If the listener demands a reason for a command or asks about the consequences of disobedience, the speaker’s authority falters. At this point authority may give way to persuasion (if the speaker argues in favor of the command) or naked force (if the speaker threatens), or it may be reasserted by invoking the privileged, authoritative position of the speaker: “Because I said so!”

Alexander himself enjoyed many kinds of authority at different times: as acclaimed leader, first among equals, of the Macedonians, as presider over the Treaty of Common Peace in Greece, as Great King in Persia, and as an earthly divinity at first to the Egyptians (who were used to such things) and later to many Greeks.

Other Macedonians also held authority, at various times, either by association with Alexander or according to their own abilities and positions.

  1. Which one of the following most accurately states the central idea of this passage?

    • (A)Power and authority are the same thing but are spoken of differently depending on whether the person exercising power is a political leader.

    • (B)Power is a kind of authority that comes from persuasive speech and the threat of coercive force.
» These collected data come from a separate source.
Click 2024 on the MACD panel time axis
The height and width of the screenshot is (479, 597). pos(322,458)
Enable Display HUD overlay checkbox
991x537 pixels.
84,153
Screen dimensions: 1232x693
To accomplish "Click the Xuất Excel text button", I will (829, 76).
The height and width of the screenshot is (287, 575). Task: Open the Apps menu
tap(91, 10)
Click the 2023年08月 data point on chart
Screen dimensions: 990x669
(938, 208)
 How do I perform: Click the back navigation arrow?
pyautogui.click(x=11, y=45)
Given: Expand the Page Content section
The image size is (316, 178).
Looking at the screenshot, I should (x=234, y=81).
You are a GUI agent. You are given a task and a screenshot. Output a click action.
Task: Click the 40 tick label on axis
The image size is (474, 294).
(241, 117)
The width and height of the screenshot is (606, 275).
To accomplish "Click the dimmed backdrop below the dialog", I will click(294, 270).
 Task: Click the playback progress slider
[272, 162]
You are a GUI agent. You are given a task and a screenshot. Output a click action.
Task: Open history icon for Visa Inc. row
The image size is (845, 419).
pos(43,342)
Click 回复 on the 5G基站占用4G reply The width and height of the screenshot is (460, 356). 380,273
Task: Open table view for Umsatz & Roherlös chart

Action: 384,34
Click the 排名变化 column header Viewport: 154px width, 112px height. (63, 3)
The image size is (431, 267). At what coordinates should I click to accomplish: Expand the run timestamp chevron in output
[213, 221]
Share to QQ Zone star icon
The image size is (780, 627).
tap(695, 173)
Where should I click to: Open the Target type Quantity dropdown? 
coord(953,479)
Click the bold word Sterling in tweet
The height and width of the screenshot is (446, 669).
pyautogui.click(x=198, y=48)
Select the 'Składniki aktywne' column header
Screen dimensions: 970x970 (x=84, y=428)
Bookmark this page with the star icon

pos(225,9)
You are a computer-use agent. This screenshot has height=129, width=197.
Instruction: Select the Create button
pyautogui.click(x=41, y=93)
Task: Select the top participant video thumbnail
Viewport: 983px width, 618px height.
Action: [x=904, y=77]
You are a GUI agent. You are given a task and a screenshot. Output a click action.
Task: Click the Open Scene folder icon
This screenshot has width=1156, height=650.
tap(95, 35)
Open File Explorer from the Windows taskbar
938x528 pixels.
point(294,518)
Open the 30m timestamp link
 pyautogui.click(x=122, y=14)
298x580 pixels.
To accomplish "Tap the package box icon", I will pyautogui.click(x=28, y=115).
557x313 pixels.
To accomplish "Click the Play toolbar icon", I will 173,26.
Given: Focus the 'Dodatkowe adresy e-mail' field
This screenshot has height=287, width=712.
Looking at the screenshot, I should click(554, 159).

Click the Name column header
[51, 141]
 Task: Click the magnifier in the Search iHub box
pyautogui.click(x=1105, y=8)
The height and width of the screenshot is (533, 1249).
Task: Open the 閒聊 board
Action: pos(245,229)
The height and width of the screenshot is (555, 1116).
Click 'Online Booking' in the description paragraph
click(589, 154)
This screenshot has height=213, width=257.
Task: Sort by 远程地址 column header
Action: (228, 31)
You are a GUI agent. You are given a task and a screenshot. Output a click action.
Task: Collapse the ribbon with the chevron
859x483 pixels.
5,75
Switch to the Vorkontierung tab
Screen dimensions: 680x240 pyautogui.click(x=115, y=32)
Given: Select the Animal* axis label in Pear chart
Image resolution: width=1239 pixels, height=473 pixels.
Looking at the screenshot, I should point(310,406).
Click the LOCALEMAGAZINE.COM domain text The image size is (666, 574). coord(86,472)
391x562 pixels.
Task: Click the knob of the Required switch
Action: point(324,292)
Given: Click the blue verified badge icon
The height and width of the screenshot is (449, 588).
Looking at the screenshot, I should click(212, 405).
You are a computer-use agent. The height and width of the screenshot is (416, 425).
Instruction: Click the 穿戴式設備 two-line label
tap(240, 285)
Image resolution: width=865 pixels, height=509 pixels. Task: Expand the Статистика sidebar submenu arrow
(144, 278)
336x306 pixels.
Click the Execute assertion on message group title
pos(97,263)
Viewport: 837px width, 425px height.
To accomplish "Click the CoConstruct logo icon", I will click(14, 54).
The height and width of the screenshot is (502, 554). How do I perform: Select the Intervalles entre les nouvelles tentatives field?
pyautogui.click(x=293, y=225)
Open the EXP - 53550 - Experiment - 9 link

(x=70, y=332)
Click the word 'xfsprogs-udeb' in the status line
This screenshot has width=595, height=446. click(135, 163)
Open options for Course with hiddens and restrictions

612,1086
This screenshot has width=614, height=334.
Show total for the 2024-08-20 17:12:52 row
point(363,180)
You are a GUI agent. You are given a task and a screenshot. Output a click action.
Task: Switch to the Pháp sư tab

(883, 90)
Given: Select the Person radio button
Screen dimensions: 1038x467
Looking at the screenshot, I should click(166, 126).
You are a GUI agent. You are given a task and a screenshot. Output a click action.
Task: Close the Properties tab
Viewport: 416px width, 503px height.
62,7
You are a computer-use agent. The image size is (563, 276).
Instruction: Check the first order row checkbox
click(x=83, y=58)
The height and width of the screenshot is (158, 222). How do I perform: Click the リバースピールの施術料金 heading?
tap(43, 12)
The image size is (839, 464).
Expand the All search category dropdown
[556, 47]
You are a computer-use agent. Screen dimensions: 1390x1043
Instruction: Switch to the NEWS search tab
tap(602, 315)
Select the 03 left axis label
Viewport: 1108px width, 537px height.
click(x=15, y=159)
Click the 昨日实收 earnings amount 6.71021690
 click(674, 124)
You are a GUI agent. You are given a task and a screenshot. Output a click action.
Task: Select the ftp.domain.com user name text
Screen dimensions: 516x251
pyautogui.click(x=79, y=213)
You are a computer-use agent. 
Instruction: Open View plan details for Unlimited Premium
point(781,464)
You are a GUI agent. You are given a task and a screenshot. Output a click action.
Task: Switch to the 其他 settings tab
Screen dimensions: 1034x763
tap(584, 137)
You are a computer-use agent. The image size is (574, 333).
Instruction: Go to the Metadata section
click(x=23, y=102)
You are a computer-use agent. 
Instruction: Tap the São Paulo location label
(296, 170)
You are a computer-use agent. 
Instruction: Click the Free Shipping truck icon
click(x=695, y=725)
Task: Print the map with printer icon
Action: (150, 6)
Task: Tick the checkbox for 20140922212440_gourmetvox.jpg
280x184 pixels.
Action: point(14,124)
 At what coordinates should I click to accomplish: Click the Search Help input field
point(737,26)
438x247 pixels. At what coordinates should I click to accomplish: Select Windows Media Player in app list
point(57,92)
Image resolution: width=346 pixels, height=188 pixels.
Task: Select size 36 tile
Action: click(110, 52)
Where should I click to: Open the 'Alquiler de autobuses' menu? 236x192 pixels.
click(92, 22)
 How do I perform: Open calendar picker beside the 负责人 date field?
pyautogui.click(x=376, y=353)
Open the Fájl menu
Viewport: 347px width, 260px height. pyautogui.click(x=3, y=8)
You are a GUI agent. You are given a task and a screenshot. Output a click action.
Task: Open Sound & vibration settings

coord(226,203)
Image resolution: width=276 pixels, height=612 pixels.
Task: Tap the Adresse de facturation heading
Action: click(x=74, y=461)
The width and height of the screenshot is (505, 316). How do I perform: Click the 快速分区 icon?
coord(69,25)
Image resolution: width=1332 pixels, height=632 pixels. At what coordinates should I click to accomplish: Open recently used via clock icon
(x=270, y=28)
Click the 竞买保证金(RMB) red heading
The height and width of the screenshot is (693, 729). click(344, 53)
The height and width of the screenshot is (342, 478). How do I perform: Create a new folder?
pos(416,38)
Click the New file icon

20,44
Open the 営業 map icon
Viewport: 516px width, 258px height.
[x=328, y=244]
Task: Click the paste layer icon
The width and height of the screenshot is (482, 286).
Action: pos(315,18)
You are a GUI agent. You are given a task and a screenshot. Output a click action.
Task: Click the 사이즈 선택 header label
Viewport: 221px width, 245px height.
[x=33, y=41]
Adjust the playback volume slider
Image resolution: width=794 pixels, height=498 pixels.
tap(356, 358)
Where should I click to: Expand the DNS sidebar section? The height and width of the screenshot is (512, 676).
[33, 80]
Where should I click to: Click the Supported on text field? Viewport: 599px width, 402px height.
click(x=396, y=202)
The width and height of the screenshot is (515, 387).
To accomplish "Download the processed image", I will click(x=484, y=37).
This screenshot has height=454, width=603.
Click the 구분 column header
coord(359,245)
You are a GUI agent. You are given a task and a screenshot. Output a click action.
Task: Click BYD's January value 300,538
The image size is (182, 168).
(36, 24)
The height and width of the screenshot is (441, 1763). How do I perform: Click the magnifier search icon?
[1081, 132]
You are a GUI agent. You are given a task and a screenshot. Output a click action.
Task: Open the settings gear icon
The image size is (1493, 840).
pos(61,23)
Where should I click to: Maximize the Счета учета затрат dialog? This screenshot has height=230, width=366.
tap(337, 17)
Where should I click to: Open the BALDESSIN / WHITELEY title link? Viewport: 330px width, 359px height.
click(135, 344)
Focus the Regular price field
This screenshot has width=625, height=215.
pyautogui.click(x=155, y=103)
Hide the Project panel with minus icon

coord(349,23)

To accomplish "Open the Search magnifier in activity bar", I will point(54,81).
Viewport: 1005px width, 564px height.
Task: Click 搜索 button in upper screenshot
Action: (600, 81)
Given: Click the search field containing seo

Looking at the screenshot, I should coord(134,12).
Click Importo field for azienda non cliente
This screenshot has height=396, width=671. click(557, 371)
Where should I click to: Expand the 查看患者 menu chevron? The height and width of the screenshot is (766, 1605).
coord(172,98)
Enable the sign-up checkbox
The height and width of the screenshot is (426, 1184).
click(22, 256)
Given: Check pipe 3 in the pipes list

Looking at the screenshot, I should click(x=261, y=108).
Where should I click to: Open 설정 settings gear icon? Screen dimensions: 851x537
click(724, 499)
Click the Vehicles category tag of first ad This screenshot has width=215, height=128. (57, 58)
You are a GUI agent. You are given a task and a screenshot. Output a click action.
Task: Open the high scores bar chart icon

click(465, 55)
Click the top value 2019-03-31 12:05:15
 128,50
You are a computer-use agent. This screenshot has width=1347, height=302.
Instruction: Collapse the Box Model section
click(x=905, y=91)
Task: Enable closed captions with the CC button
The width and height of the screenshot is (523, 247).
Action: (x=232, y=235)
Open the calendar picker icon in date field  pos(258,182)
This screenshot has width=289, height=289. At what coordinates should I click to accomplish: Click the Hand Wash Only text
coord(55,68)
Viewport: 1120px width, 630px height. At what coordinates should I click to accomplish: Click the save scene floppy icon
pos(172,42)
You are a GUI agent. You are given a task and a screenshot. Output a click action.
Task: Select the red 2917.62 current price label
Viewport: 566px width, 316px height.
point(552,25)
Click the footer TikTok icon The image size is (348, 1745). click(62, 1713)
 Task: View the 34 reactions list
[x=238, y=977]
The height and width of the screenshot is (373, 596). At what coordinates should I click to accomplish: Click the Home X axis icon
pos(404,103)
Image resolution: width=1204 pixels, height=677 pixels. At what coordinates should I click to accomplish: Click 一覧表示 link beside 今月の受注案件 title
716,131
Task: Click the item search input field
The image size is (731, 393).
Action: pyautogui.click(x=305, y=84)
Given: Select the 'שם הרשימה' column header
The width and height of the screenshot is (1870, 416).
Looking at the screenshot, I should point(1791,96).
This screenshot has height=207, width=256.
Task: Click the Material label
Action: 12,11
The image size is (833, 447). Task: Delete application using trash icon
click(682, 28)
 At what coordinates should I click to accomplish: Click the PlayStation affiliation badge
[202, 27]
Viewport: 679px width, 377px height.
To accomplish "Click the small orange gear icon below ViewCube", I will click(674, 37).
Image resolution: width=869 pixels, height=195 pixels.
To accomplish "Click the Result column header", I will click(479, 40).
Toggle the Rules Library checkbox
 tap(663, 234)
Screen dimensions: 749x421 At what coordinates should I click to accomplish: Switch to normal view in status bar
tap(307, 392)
    • (C)Authority is a kind of power that does not explicitly depend for its effect on persuasion or coercion.

    • (D)Alexander was unique among ancient kings in exercising power and authority, but his general, Antipater, was also powerful.

    • (E)Alexander exercised power among the Greeks but relied on authority to govern Macedonians, Persians, and Egyptians.

  2. The primary function of the second paragraph of the passage is to

    • (A)discuss the use of authority by Alexander the Great

    • (B)explore aspects of the concept of authority and its uneasy association with coercive and discursive power

    • (C)imply that without coercive power, there is no authority

    • (D)criticize scholars who have suggested different definitions of authority

    • (E)suggest that a speaker’s authority falters if listeners question it

  3. What does the author mean by the word “occulted” in Line XX?

    • (A)expressed

    • (B)understated

    • (C)hidden

    • (D)magical

    • (E)accosted

  4. According to the passage, what is the difference between power and authority?

    • (A)Authority is a generic term for creating an effect through persuasion, while power involves coercive force.

    • (B)Power is a generic term for the ability to make someone do something; authority is a particular form of power, the ability to command without explicit persuasion or coercion.

    • (C)Authority is exercised by virtue of political office, while power requires military command.

    • (D)Power exists in the eyes of the governed, while authority resides in the one employing it.

    • (E)Power is a generic term for the ability to make someone do something; authority is a particular form of power, the ability to command by skillfully applying persuasion and coercion as necessary.

Answer Key

  1. C. Authority is a kind of power that does not explicitly depend for its effect on persuasion or coercion.

  2. B. explore aspects of the concept of authority and its uneasy association with coercive and discursive power

  3. C. hidden

  4. B. Power is a generic term for the ability to make someone do something; authority is a particular form of power, the ability to command without explicit persuasion or coercion.